La clase obrera
Estos autores, esta compañía, hicieron hace algún tiempo lo que llamaron primera parte de una trilogía sobre la juventud, Las manos: era el trabajo agrario miserable, la vida en el campo español, en tiempos de Franco. Tuvieron un éxito extraordinario, muy merecido, y realizan ahora la segunda parte, Imagina: la misma época larga, pero esta vez es la juventud de la clase obrera urbana. Seis jóvenes actores retratan en escenas breves, a veces brevísimas, unas vidas sometidas a un trabajo duro, mal remunerado, con encargados o capataces brutales y con padres y madres que vienen del sacrificio inmediatamente anterior pero que son quienes transportan rutinas, costumbres morales y, por lo tanto, caen también sobre esa juventud intermedia: entra la guerra civil y la democracia (o, al menos, hasta el asesinato de Carrero Blanco, evocado con un gracioso e inteligente juego de teatro. Más que el ambiente general, predominan la dureza del trabajo explotador, la situación de la mujer en el trabajo y con respecto al hombre y al padre, y la actitud de lucha clandestina, o de indiferencia y arranque de un cierto desengaño. Son buenos actores, cada uno hace varios papeles, dan credibilidad al extenso fresco. No logran evitar la monotonía, la reiteración. Las pequeñas historias individuales están sometidas a la idea general de la obra y no tienen atracción suficiente por sí mismas. Y toda la concepción de la obra está hecha con el paternalismo y la ironía con la que solemos ver a nuestros antepasados, como si fueran nuestros hijos en vez de nuestros padres. Los suyos, vamos. La situación del autor en una cronología inmediatamente superior no indica que esa superioridad sea de carácter, de inteligencia o de madurez.

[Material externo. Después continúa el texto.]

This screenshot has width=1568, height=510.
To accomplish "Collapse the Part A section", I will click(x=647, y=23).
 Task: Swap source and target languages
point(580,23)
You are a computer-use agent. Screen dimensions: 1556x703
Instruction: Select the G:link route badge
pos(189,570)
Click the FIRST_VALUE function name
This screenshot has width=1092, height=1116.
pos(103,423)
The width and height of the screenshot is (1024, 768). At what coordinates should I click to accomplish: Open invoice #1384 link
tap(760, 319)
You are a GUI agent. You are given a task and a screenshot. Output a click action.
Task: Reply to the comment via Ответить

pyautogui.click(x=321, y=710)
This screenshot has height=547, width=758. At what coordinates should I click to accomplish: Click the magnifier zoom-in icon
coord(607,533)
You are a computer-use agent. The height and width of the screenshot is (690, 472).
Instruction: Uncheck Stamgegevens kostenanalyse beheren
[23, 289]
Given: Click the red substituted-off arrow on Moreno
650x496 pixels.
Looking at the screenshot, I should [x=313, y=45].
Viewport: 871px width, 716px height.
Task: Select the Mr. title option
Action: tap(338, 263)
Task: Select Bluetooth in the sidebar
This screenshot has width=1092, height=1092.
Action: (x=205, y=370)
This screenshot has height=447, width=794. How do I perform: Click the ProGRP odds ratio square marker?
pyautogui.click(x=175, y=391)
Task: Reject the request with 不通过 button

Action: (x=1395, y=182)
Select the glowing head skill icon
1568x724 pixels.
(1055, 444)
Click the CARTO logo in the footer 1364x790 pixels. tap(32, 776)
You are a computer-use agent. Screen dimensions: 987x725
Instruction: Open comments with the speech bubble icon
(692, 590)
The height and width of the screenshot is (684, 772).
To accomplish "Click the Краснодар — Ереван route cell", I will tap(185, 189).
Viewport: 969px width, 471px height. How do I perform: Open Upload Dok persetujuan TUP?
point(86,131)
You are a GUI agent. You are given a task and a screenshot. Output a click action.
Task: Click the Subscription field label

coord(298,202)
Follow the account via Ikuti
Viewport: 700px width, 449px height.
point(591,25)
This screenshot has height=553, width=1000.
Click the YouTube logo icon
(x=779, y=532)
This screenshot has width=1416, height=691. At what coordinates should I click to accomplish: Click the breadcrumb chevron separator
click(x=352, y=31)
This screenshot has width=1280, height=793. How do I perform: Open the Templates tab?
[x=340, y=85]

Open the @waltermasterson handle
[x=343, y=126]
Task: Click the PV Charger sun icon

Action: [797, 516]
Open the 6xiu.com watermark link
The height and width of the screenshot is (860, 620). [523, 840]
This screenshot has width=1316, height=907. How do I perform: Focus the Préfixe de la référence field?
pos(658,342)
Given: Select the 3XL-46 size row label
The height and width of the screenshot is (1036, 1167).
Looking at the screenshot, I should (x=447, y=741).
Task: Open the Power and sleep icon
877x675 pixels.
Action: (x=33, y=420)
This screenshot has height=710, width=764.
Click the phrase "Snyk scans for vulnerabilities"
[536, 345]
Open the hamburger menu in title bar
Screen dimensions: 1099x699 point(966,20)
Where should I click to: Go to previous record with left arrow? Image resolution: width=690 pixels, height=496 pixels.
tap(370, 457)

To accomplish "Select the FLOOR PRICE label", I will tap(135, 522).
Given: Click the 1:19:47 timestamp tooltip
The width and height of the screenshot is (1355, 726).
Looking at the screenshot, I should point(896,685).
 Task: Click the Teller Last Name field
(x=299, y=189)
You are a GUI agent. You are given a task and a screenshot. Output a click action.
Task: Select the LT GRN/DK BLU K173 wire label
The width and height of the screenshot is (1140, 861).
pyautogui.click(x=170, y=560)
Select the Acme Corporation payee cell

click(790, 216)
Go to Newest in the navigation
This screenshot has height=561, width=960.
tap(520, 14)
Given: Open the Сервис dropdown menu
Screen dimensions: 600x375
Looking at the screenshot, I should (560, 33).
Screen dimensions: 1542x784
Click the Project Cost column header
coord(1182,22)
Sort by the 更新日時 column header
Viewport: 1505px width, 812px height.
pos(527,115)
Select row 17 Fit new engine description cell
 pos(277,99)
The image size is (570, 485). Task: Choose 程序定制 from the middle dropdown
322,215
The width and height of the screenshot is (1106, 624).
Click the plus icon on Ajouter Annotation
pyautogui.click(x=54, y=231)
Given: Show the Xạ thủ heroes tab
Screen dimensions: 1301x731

No sé cómo explicarlo sin pasar un poco de vergüenza, pero la condición obrera era mejor en tiempo de Franco que ahora. Los franquistas no ignoraban que había una presión obrera comunista muy fuerte -en la obra queda ridiculizada: la jerga del marxismo suena muy mal después de su derrota y trabajaban un obrerismo captador, como pasaba en otros países del orden capitalista hasta por lo menos la caída del muro de Berlín. Existían unas leyes de trabajo superiores a las actuales, había poco paro -gracias en muchos momentos a la emigración de los obreros a Europa, pero también por la reindustrialización y los planes de estabilización; y por la nueva riqueza que aportó el turismo y abrió puestos de trabajo- y la magistratura del trabajo se inclinaba frecuentemente por el obrero. Insisto en que da vergüenza explicar que en la actualidad la condición obrera -no digamos la campesina: es peor, incluso sin contar con el nuevo decreto-ley de la semana pasada y el paro es más elevado-. Ha aumentado mucho la riqueza pero no su distribución. Quizá lo único que ha mejorado algo es la condición femenina; pero aún su desempleo es tres veces superior al del hombre. Y la cuestión sexual está lejos de resolverse para ninguno de los sexos. No hablemos de las supuestas utopías, o de la imaginación de un mundo mejor, que son los que tiñen de sonrisas tristes la acción: por lo menos, permitían una mejoría intelectual, un esfuerzo por la esperanza.
No son extemporáneas estas comparaciones, porque es un público joven y poco satisfecho el que contempla a aquellos antepasados y tiene la sensación de que todo ha ido hacia mejor. El fin de la esperanza -que puede que esté cambiando por algunas otras rebeliones o protestas- empeora la situación, y el paro y el trabajo clandestino e incierto.
Se aplaudió mucho, y mucho. La sala de la Cuarta Pared estaba el sábado con su aforo completo: si la mayoría era joven y femenina, como suele ocurrir -afortunadamente, en estos teatros llamados alternativos, que ahora están luchando por perder ese nombre y normalizarse-, había también personas mayores que podían haber sido personajes de aquella época.